Para Milagros, Danilo, Gregorio, Guido, Stephan y tantos más, la norma es el respeto a la historia de cada lugar, a sus clientes de siempre, a mantener una tradición sin por eso convertir al restaurante en una postal inmóvil. Cada uno con su impronta. Son los herederos del bodegón, escribiendo su futuro en el cuaderno del pasado.
El miedo a chocar “la Ferrari” del abuelo
Por Matías Pierrad, socio fundador del blog antigourmet.com.ar
Por varios motivos no es muy común que una persona sub-35 se ponga al hombro un bodegón. Y uno de ellos, más que entendible, es que hacerlo significa hacerse cargo de “mantener”. Mantener todo: el lugar, el servicio, los proveedores, la calidad, los comensales, las recetas. Mantener su historia. ¿Cuántas personas de 30 años tienen hoy claro lo que quieren para su futuro? ¿Cuántas se imaginan manteniendo esa misma idea por el resto de sus días? La respuesta es: muy pocas. En el año 2022, en el contexto en el que vivimos, imaginarse toda la vida haciendo lo mismo es complicado. Son épocas donde pareciera que hay que vivir experiencias inmersivas, trabajar como nómade digital, convertirse en influencer no-importa-de-qué, monetizar online con un videojuego o minar criptomonedas. Son épocas donde el morfi es un objeto sin historia. ¿A quién se le cruza por la cabeza jugarse un pleno manteniendo un bodegón?
Los bodegones son instituciones cimentadas en la figura de sus dueños y dueñas. Personas carismáticas, generosas y divertidas. Los dueños y dueñas de bodegones laburan todos los días para mantener el bello monstruo que han creado. Siempre están en el local. Escuchan al comensal. Resuelven los infinitos problemas que depara el servicio. Con lluvia, con nieve o en medio de una invasión zombi: el dueño de un bodegón siempre estará en su boliche. Para colmo, el bodegón no solo sirve comida. Es un refugio. Una zona de creatividad. Un lugar de socialización. Un territorio para cultivar la amistad.
Como se puede ver, hay que tener muchas ganas de mantener un bodegón. Y si el negocio es famoso, de esos cuyos nombres todos conocemos, también hay que lidiar con el miedo de no chocar “la Ferrari” del abuelo. Al parecer, la herencia lleva consigo una carga pesada. Pero, en realidad, ¿es tan pesada? ¿Por qué no tomar la oportunidad como una instancia para progresar?
No hace falta repetir la historia. De hecho, siempre es mucho más divertido si se escribe una nueva.
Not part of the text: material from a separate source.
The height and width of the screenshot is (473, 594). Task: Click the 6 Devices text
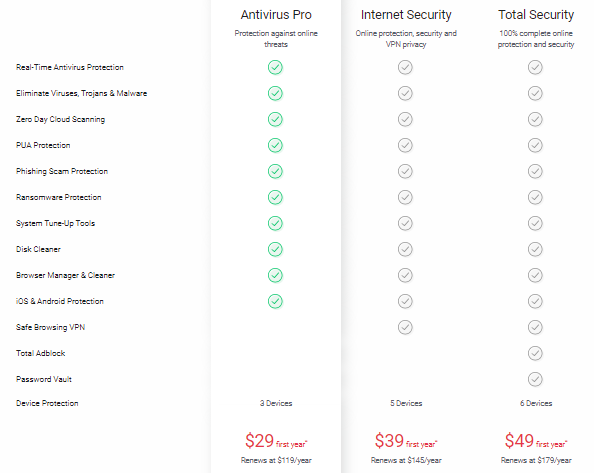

Por supuesto que el universo y la mitobodegonería heredada ya existen. Pero buscar que el brillo de antaño siga fulgurando por siempre es imposible. Así que nada le impide a la nueva generación agregar su propio quiquirimichi a la receta y ver qué ocurre. Tal vez, la solución no sea mantener al bodegón congelado en el tiempo, sino moverlo hacia un futuro donde este tipo de gastronomía nos represente como argentinos en todo el mundo.
Ojalá que más herederos y herederas tengan ganas de poner en movimiento a sus bodegones. Porque, como dice el poeta uruguayo Jorge Drexler, “lo mismo que las canciones, los pájaros, los alfabetos (y, agrego yo, los bodegones); si quieres que algo se muera, déjalo quieto.”